Wang, Junjie, Zhang, Qichao, Zhao, Dongbin

arXiv.org Artificial Intelligence 

It is expected that by 2050, the application of this technology can reduce vehicle emissions by 50%, and the road traffic casualty rate will be close to zero [1]. For industry players, the main testing method is the real vehicle road test. However, Kalra et al. [2] of RAND Corporation conclude that at the 95% confidence level, road testing of more than 14.2 billion km is required to prove that the fatality rate of autonomous vehicles is 20% lower than that of human drivers. Therefore, virtual testing will be the primary way of validation and verification of autonomous vehicles.
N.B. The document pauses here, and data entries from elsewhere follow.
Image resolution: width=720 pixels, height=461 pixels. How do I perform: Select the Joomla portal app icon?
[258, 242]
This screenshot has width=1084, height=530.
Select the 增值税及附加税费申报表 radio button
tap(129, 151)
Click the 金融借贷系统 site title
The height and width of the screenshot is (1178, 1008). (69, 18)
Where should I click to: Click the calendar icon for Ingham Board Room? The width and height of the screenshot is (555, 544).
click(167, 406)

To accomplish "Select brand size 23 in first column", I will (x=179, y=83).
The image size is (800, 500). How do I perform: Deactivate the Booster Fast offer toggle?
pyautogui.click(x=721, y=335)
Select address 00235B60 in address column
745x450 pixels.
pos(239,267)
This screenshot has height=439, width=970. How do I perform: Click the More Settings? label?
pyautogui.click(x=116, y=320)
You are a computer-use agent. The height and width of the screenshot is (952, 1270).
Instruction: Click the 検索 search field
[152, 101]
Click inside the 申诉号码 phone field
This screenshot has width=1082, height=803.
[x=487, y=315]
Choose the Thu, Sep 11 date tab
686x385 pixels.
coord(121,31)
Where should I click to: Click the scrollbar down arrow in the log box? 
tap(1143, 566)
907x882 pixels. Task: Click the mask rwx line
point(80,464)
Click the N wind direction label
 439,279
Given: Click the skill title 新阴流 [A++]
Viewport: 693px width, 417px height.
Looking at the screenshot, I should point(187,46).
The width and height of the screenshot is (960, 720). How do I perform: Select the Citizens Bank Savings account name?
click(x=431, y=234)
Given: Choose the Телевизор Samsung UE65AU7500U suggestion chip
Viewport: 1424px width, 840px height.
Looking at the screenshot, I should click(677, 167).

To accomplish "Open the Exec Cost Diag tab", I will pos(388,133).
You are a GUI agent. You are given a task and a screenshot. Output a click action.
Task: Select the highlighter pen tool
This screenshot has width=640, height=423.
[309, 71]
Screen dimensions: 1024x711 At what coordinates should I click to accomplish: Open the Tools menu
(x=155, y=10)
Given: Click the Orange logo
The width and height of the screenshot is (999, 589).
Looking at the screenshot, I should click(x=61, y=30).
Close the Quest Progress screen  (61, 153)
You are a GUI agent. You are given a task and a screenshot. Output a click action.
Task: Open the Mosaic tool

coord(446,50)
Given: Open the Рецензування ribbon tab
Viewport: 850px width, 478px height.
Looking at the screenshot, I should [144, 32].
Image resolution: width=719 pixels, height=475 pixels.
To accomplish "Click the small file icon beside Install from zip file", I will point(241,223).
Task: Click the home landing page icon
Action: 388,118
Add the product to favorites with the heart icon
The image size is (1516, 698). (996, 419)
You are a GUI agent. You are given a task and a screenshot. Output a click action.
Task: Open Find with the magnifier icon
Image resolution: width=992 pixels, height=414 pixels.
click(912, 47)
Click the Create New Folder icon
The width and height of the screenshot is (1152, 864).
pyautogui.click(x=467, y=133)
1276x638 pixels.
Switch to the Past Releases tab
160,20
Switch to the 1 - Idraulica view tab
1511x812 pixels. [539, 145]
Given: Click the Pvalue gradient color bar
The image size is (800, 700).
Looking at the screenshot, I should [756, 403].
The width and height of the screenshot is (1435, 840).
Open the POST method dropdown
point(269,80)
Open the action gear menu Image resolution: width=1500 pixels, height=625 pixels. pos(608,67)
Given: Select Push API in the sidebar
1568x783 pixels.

Reinforcement Learning (RL) agents learn by interacting with the environment, adjust their policy by obtaining rewards, and maximize the reward function by balancing exploration and exploitation, expecting to find the optimal policy corresponding to the maximum cumulative reward [3]. Deep Reinforcement Learning (DRL), combining the perception capability of Deep Learning (DL) and the decision-making capability of RL [4], is suitable for solving the autonomous driving decision-making problem, which is a typical application of timeseries decisions in a complex environment. Many existing studies apply DRL to the intersection [5], lane changing [6], [7] scenarios, etc. Still, to the best of our knowledge, there is no standardized system for training and testing scenarios, evaluation metrics, and baseline methods performance comparisons.